● What is expected:
List every line in the items below that contains the string "agent", copying each such line in full.
----------
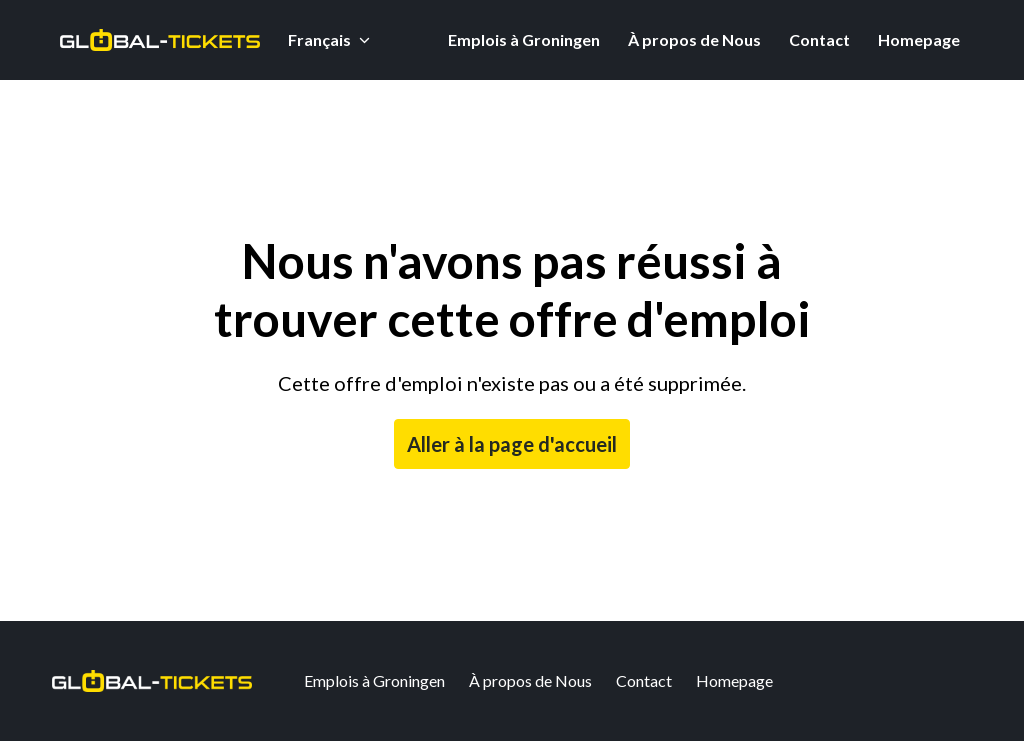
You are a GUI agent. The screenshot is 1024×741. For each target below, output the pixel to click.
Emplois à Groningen (524, 39)
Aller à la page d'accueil (512, 444)
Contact (819, 39)
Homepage (919, 39)
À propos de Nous (694, 39)
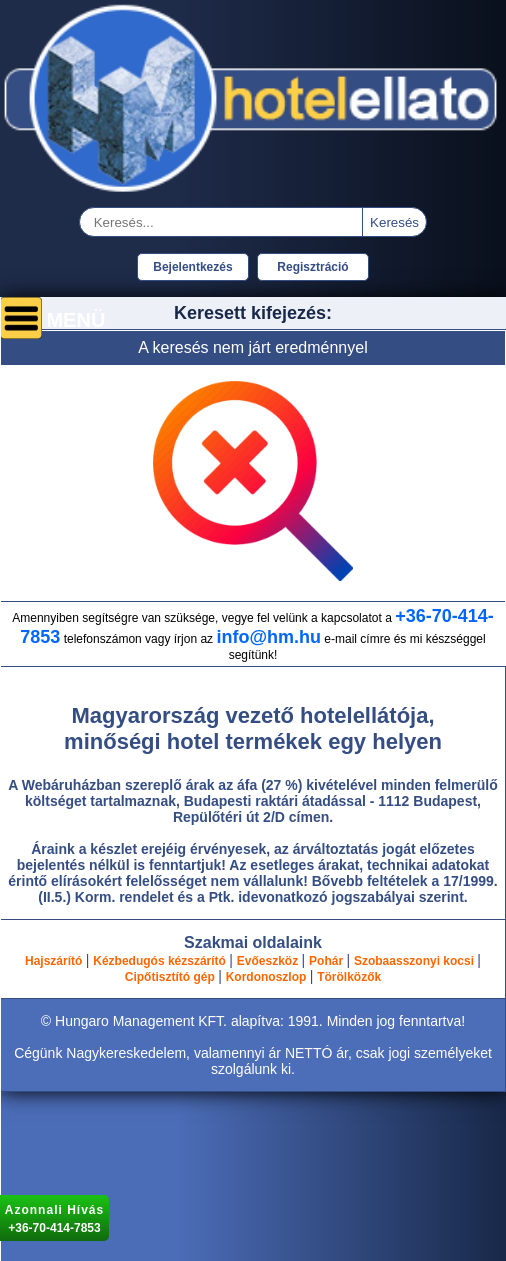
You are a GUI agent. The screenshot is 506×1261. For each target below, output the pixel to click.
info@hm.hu (268, 637)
----------
● Solution for this exercise:
You are a GUI agent. The screenshot is 1024×741. For each target below, output the pixel to click.
You are a GUI agent. The screenshot is 506×1261. For each target below, output the pixel to click.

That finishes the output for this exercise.